begin EXTRACTED TEXT

My hat is off the dairy farmer. My dad was but got out of it when I was 6 (thank you Jesus). When I was practice teaching in dairy country in Texas one of my students day was selling out. I entertained the idea to buy him out ... then I came to my senses and realized I would have not time off, any vacation, and spend the rest of the time asking myself why? Thank you Lord for stepping in. When I was 18 I got off a tractor and said I will never get on another one ... never say never. The Co I was working for moved me back within 9 miles of the old farm. I started working with my horses. Decided I could bale my own hay and sell the rest and pay for my equipment. Within 4 years I quit my job and was back into it full time. I'm not sure it is a way of life and/or a career as much as it just gets in your blood. There is nothing more satisfying than seeing a new born calf, colt, lamb, or goat hit the ground or those seed sprout after you have cultivated and fertilized the ground to prepare it. The smell of fresh baled hay (which means you have no or few weeds in them) when you walk into the barn.


----------



## NDVA HAYMAN

Hey JD, If those people think that farmers are low on the totem pole, just wait till they get hungry! Mike


----------



## mlappin

I can't agree more guys, land is overpriced and things will crash, sooner if obummer gets another four years.

Just posted it to show that the experts at the bank are full of sheet as well. I don't care that their graphs and charts and spreadsheets say I can afford it so I should buy it, that's far more than I'm willing to go into debt for with the future of this country so un-certain yet.


----------



## urednecku

NDVA HAYMAN said:


> Hey JD, If those people think that farmers are low on the totem pole, just wait till they get hungry! Mike


That don't worry that bunch of idiots. If they get hungry, they'll just go down to the store & buy some food. They get their food from the store. They do not need the farmer. (YES, plenty of people actually believe this.)


----------



## slowzuki

The difference is the big corps aren't looking to own it in 20 years. They are going to buy it and pay interest and keep rolling it over into new financing. They expense the interest and plan on selling it in 5,10,15 years or what ever at the same or slightly more than they paid for it to cover the financed amount remaining. If the industry goes really really bad they pull the rip cord go bankrupt and walk away. If its only so-so bad they owe the bank so much they have some leverage against the bank to keep them going.

You won't compete with this if your goal is to be debt free.



mlappin said:


> and farm it after 20 years when it's finally paid for, just doesn't make a lot of sense to me.


----------



## mlappin

slowzuki said:


> You won't compete with this if your goal is to be debt free.


My goal is to be debt free, it's also to be here in another 30 years.

end EXTRACTED TEXT
begin DATA

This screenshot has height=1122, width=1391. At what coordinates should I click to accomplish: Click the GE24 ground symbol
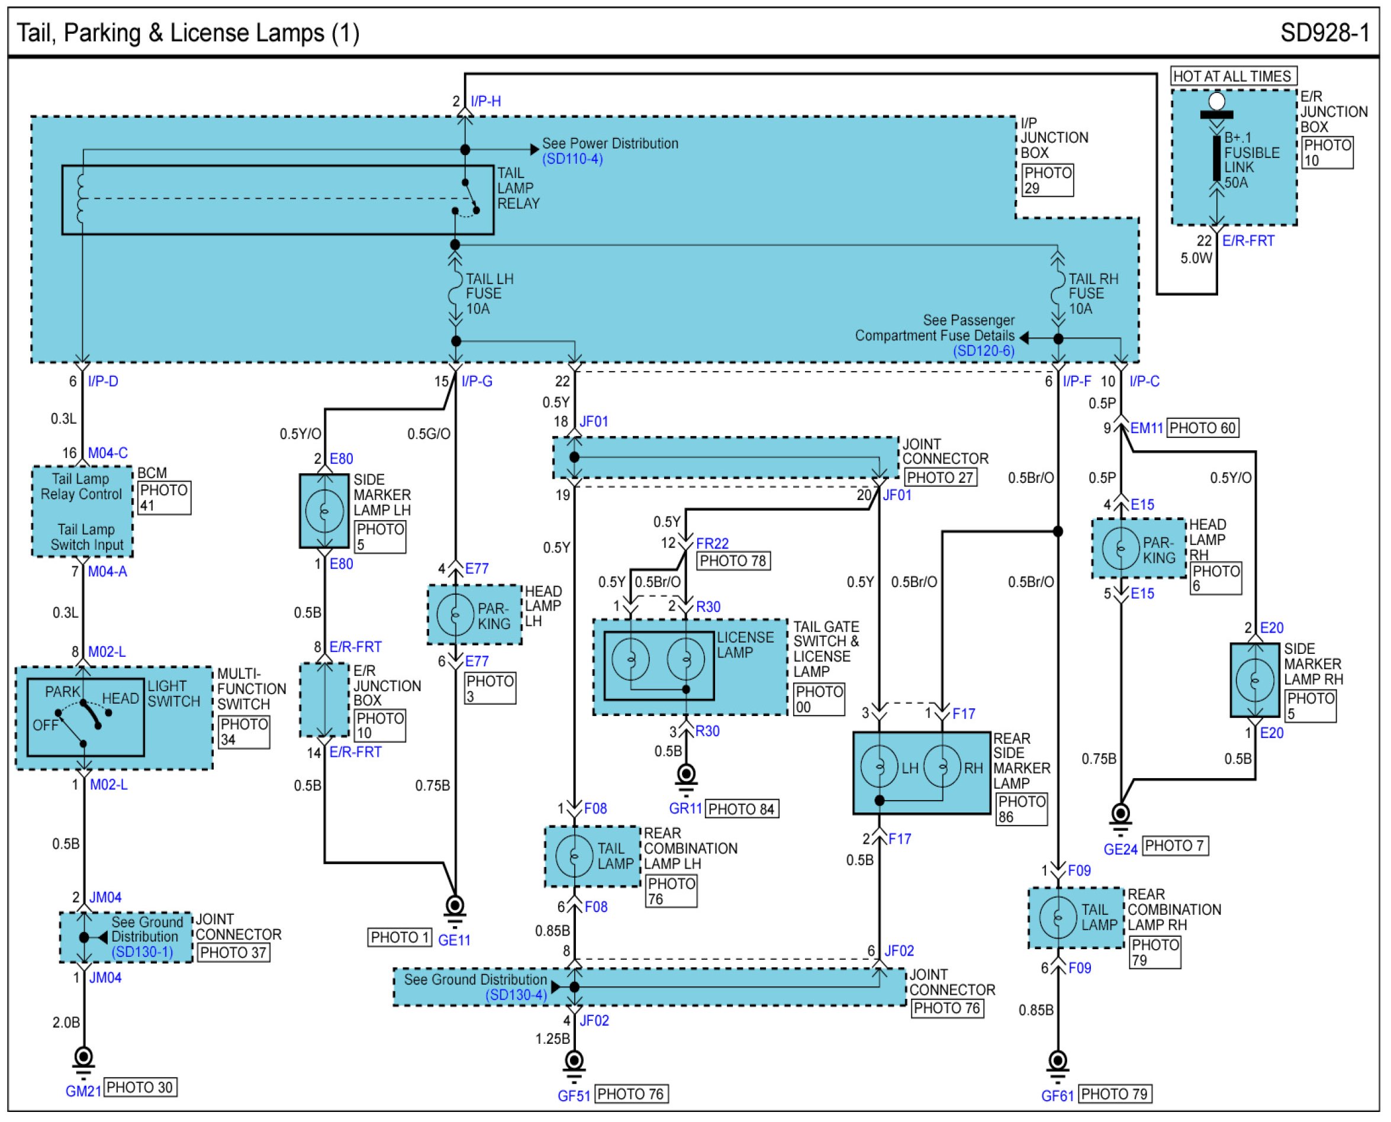pos(1120,814)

end DATA

_EXERCISE REQUIREMENTS_.
Write what comes next in the farming forum thread, starting right after its final post. The listing has no connection to the farming forum thread.

_WRITTEN REPLY_.
A person most certainly can compete, we have several large farms we rent being over 150 acres each. Every BTO the area keeps trying to rent them. We take care of the owners, literally. Took our boomlift down to the one and trimmed some trees off her roof, also take the bushhog down and keep her lanes and horse lots clipped. Keep fence rows trimmed back and rocks picked up, keep all tiles fixed, keep dead trees out of the ditch, etc. Both said they'd rather deal with someone that actually takes care of stuff rather then one that rights a bigger check and might be a here today, gone tomorrow.


----------



## Vol

Thats right Marty...you are competing....you are using your brain versus someone that can only use their checkbook....intelligent folks recognize that and not everyone can be bought with a fist full of dollars. What kind of price can you put on someone today that will actually do the right thing.....where as a high dollar renter think they have a license to run rough shod and do as they please. I have no patience for that type of mentality.

Regards, Mike


----------



## Bob M

when I bought our 200 cow dairy operation from my family in 2000, I bought limited equipment and hired some field work done. Slowly I have bought more equipment and have gotten back in the hay business in 2003. My banker keep telling me to stop growing crops and just take care of cows. Luckly I did not listen to him, I have taken care of our cows and kept the field operations mostly hay only enough corn and beans to feed the cows. We have one of the top producing herds in the area and have one of the lowest ssc counts, and are in top 3rd in most herd bench marks. I have an older dairy set up, two years ago my son and I looked at renting a modern 350 cow dairy with 15 miles of us. After doing the budgets I figured we could produce milk a little cheaper at this modern set up but would really cut into our abilty to grow and sell hay. I also knew that when the price of milk dropped below COP i would lose alot more money. I got scared and did not rent, oh and by the way banker thought it was a great idea to rent. YOU KNOW HE IS THE EXPERT! With these high feed prices I am sure glad we did not expand and we are still producing quality milk and quality hay!!! Again just my ******* thoughts.


----------



## steve in IN

Marti you are lucky people consider those things. In my neighborhood landlords are more interested in cash. They expect you to do those things as well as pay top rent. I convinced my Dad years ago to do these things and we got more ground. Then after Dad retired it worked well for awhile. Then along came the "Young Tigers" and they did these things AND paid ridiculous rents. I have heard through the grapevine that they are asking for reductions now. Just not the same business I got started in. As for another 30 years , thats asking alot of this old body of 47. God willing I will go till I cant no more. When i cant I have a tavern in mind of buying. My folks cant keep running it forever.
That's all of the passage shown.